BEGIN SOURCE PASSAGE
It was by luck that Wilfredo ‘Bimbito’ Mendez managed to get ahead of the curve for another major health crisis.
The reigning WBO strawweight titlist from Trujillo Alto, Puerto Rico made his way to Japan over the weekend, three days prior to a forthcoming nationwide ban issued to all incoming foreign travelers. Japanese government officials plan to keep the ban in place for one month beginning Tuesday, November 30 as a precautionary measure to help prevent the spread of Omicron, the latest coronavirus variant which was first discovered in South Africa less than a week ago.
News of the border lockdown could affect the year-end boxing schedule in Japan, with at least three shows featuring title fights due to take place in December.
Mendez is due to make the third defense of his title versus Tokyo’s Masataka Taniguchi, who enjoys hometown advantage for a December 14 title fight doubleheader at the famed Kokugikan Arena in Tokyo. The bout comes in supporting capacity to three-division and reigning WBA/IBF bantamweight titlist Naoya Inoue (21-0, 18KOs), who faces Aran Dipean (12-2, 11KOs), assuming the Thai challenger is in country and clears quarantine in time.
The supporting cast has done its part to prevent any such delays.
“My managers Raul Pastrana and Jose De La Cruz insisted that I arrive in Japan far enough in advance to acclimate,” Mendez told BoxingScene.com. “Their schedule is 12 hours ahead (of Puerto Rico); we want to make sure we are ready to present the best fight possible.”
END SOURCE PASSAGE
BEGIN GIVEN INFORMATION
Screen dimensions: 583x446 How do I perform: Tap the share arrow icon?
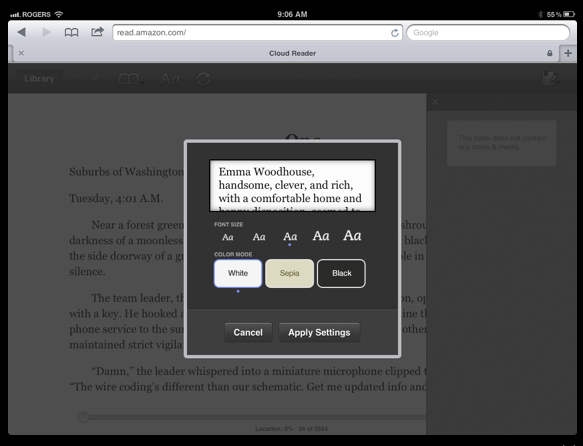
END GIVEN INFORMATION
* ABOUT THIS EXERCISE:
Please give the date on which Japan's ban on incoming foreign travelers begins, according to the boxing article.

* EXERCISE ANSWER:
Tuesday, November 30